Title of Dissertation:
MEDICAL OBJECTIVITY: THE NARRATIVES THAT STRUCTURE KNOWLEDGE AND IDENTITY IN MEDICINE
Summary of Dissertation:
Objectivity is an epistemological virtue that physicians aspire to embody in our practice. Historians and philosophers have pointed out that objectivity is culturally specific: it varies with time, place, and profession. In pre-clinical training, physicians learn to honor a scientific version of objectivity, in which the self is understood primarily as a potential source of error and “scientific selves” seeks to eradicate the pernicious influence of the self from scientific data. In practice, however, this research identifies that medical objectivity is distinct from scientific objectivity. This dissertation examines memoirs of medical training to understand how physician trainees learn, experience, and use objectivity. Medical objectivity is defined herein as attitude within medical epistemology that serves physicians’ attempt to structure clinical knowledge as scientific knowledge. It is situated (within the bodies and selves of physicians and medical trainees), dynamically subjective (insofar as it both changes people and changes according to the people who embody it), structured by narratives (such as narratives of race and narratives of self), and learned. The objective/objectifying gaze is an epistemological technique that serves a limited but crucial role in medical objectivity. The devaluation and attempted eradication of the self that inheres in an idealized “scientific objectivity” persists in medical providers’ narratives of self, within the objective/objectifying gaze, and in the experiences of clinical detachment and aequanimitas. Medicine’s appeal to social authority relies in part on the perception that we are “scientific.” However, medical objectivity is best understood as a subjectively situated and narratively structured attitude that serves (and, in some cases, disserves) medicine: a science-using, moral practice. Truly embracing medical objectivity as a subjective and narrative practice can both alleviate trainee discomfort and improve care. Not only can our narratives be fruitfully examined and challenged, but also we can harness subjectivity (including our discomfort, our joy, and our narratives of self) as a tool to improve the quality of care we provide.

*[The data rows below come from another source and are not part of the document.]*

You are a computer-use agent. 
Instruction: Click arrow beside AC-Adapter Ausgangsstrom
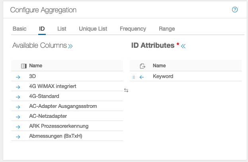(x=18, y=107)
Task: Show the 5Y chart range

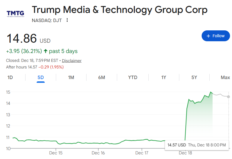Action: tap(194, 77)
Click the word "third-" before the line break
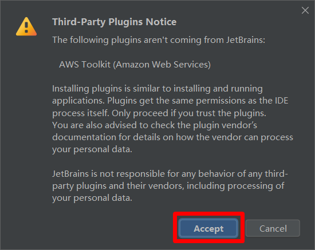Image resolution: width=315 pixels, height=250 pixels. tap(276, 174)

- Jason Glenn, Ph.D., (CHAIR), Associate Professor, PMCH; Member, Institute for the Medical Humanities, UTMB
- Michele Carter, Ph.D., Professor, PMCH; Frances C. and Courtney M. Townsend, Sr., M.D. Professor in Medical Ethics, Interim Director and Member, Institute for the Medical Humanities, UTMB
- Rebecca Hester, Ph.D., Assistant Professor, Medical Humanities Graduate Program, UTMB
- Robert Beach, M.D., Professor Emeritus, Pediatric Nephrology, UTMB
- Kathryn Montgomery, Ph.D., Professor Emeritus of Medical Humanities & Bioethics and Medicine, Northwestern University Feinberg School of Medicine, Chicago, IL
Rachel is in the MD-PhD Combined Program. She began her PhD work in medical humanities in the summer 2009 term. She then went back to medical school for a while, then came back to us to complete her PhD work in the fall of 2012. Rachel Pearson has a BA from the Plan 2 Honors program at the University of Texas at Austin, where she received the Robert C. Solomon Scholarship in the Arts and Philosophy. She has worked variously as a journalist, a patient advocate, and an actress in a traveling children's theatre troupe, and her creative work has appeared in the Mid-American Review, the Indiana Review, and on the air through Chicago Public Radio's Third Coast Audio Festival. Rachel has a keen interest in issues of the mind, the brain, and narrative medicine.
In July 2016, Rachel will begin her residency in pediatrics at the University of Washington in Seattle.